Macron redoute la propagande russe
Le président français connaît la force de l’appareil russe de propagande. Son pays en fait les frais en Afrique, où la milice Wagner opère non seulement des troupes de mercenaires, mais aussi une véritable industrie médiatique anti-française. Or voir à Paris le drapeau russe flotter lors des JO reviendrait à laisser à Moscou une belle opportunité. Imaginez le drapeau de la Russie sur fond de tour Eiffel, diffusé sur tous les écrans?
Pour les soldats russes engagés en Ukraine, cette réhabilitation sportive aurait aussi de l’importance. Et n’oublions pas, en France, le poids et l’influence du lobby pro-russe au sein de la classe politique. Un récent rapport de l’Assemblée nationale l’a encore pointé du doigt en mai. Derrière le drapeau pourrait s’engouffrer une tentative de réhabilitation de la Russie très mal venue, et juste inacceptable alors que le conflit en Ukraine sera probablement toujours d’actualité à l’été 2024.

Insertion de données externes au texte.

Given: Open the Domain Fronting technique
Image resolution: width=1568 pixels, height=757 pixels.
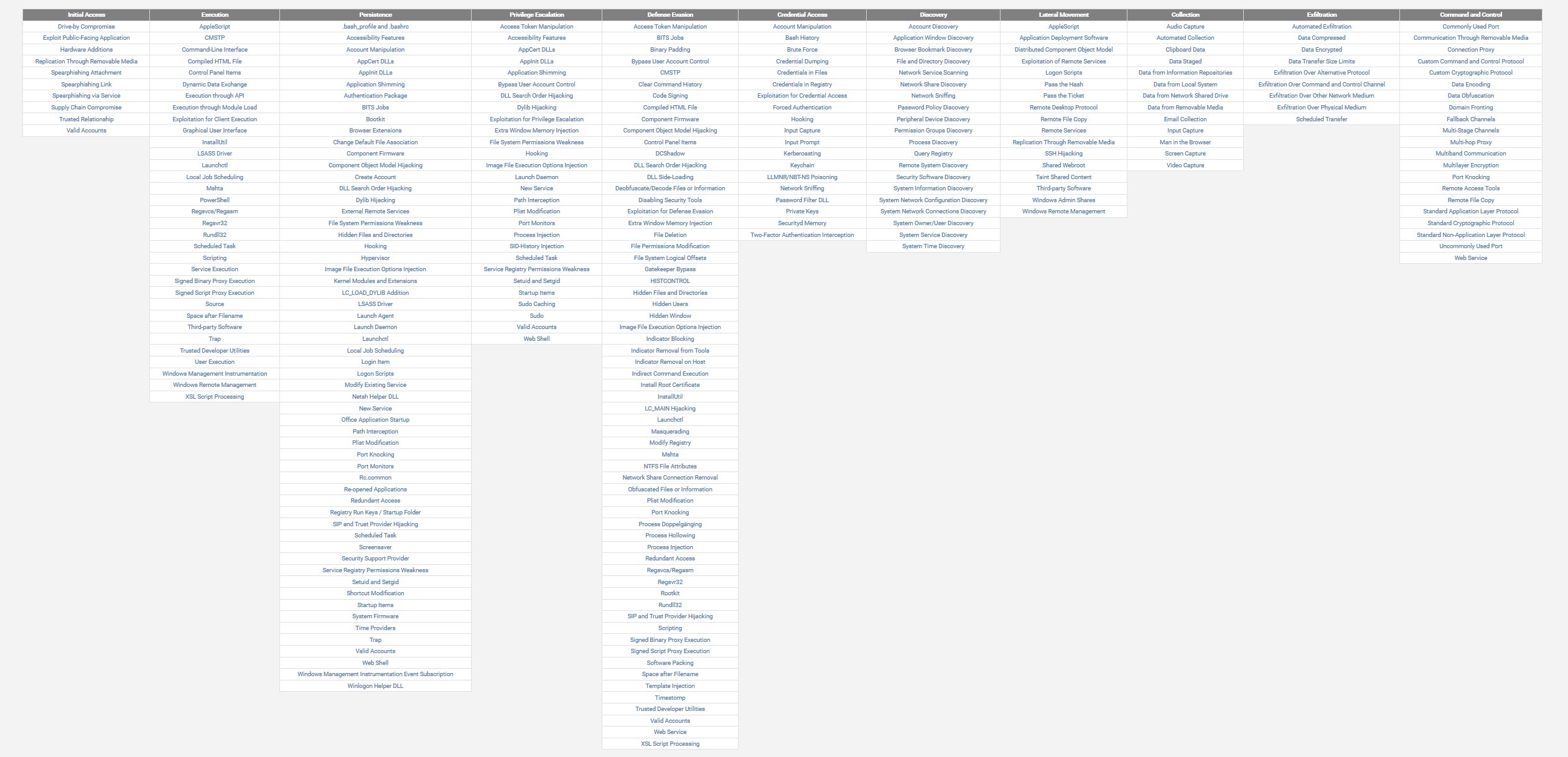Looking at the screenshot, I should click(1470, 108).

Macron craint les manifestations pro-Ukraine
La sécurité des Jeux olympiques d’été 2024 à Paris est un casse-tête majeur pour le gouvernement français. Ce casse-tête est renforcé par la décision de célébrer l’ouverture des Jeux par une cérémonie sur la Seine, qui traversera Paris, devant une foule estimée à 600'000 personnes! L’occasion rêvée pour les activistes pro-ukrainiens et anti-russes de se montrer et d’agir, surtout si le drapeau de la Russie flotte sur la capitale française.
On a vu l’émotion suscitée par le cas d’Olga Kharlan, l’escrimeuse ukrainienne disqualifiée pour avoir refusé de serrer la main d’une Russe en juillet 2023, aux championnats du monde à Milan. Le président français renvoie le CIO à ses responsabilités. Peut-on, dans ce contexte, traiter la Russie comme un état ordinaire, pour le centenaire des Jeux olympiques supposés incarner la concorde et l’entente sportive mondiale? La réponse présidentielle est non.